Specifically, how does the number of operations increase when we process more data?

Scenario Under Consideration

Analyze the time complexity of the following code snippet.

def reject_inverse_filtering(data, threshold)
  result = []
  data.each do |value|
    inverse = 1.0 / value
    if inverse > threshold
      result << value
    end
  end
  result
end

This code goes through each number in the data, calculates its inverse, and keeps the original number if the inverse is bigger than a threshold.

Identify Repeating Operations
  • Primary operation: Looping through each element in the data array.
  • How many times: Once for every element in the input data.
How Execution Grows With Input

As the input data gets bigger, the code does more work by checking each new element once.

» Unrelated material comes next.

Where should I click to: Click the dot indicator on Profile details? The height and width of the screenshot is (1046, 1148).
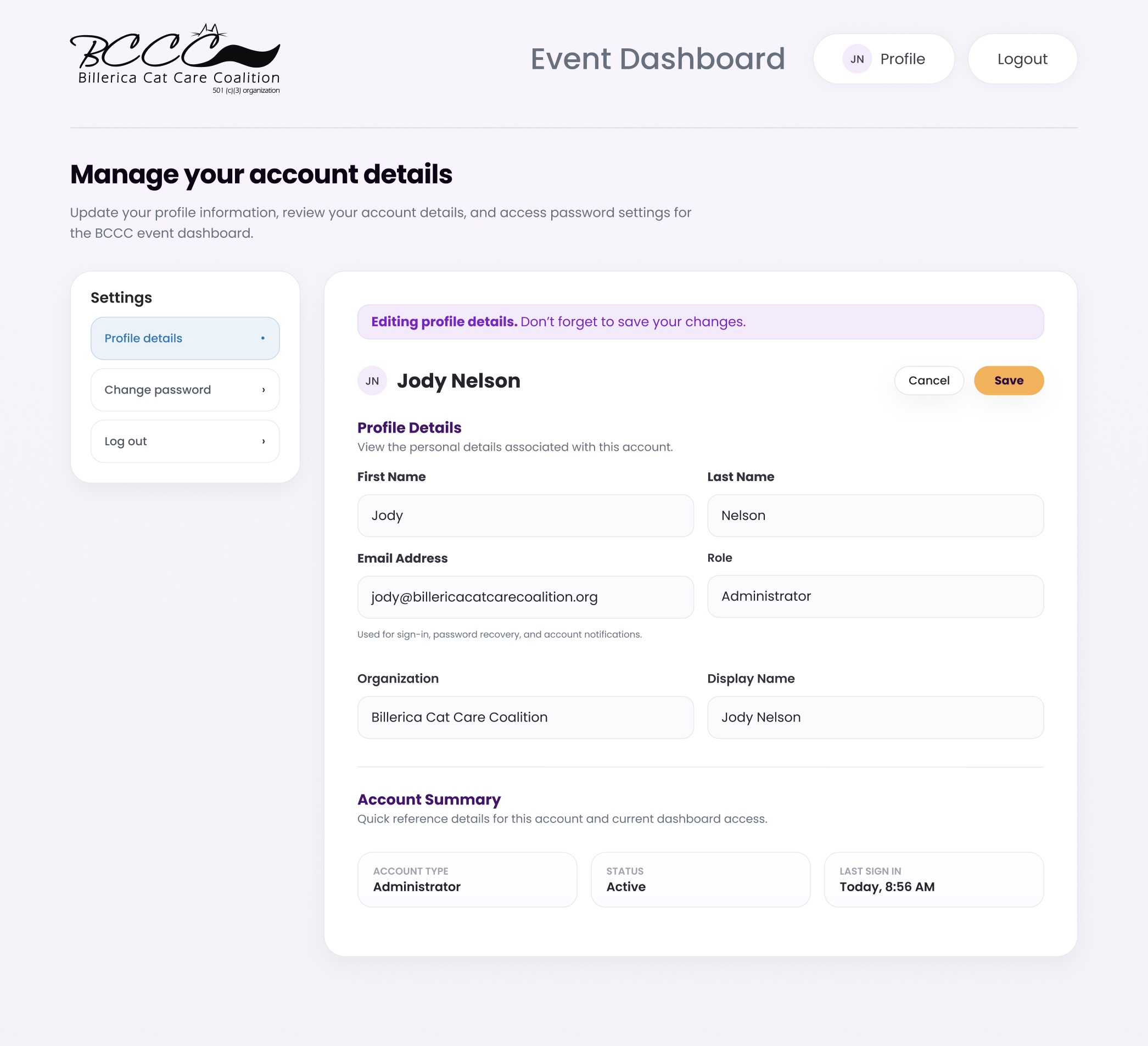[x=262, y=338]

Input Size (n)Approx. Operations
10About 10 checks and calculations
100About 100 checks and calculations
1000About 1000 checks and calculations

Pattern observation: The work grows directly in proportion to the number of items.

Final Time Complexity

Time Complexity: O(n)

This means the time to finish grows in a straight line with the number of items to check.

Common Mistake

[X] Wrong: "Calculating the inverse inside the loop makes the code slower than linear time."

[OK] Correct: Each inverse calculation is a simple step done once per item, so it still grows linearly with input size.

Interview Connect

Understanding how loops affect time helps you explain your code clearly and shows you can think about efficiency in real tasks.

Self-Check

"What if we added a nested loop inside the existing loop? How would the time complexity change?"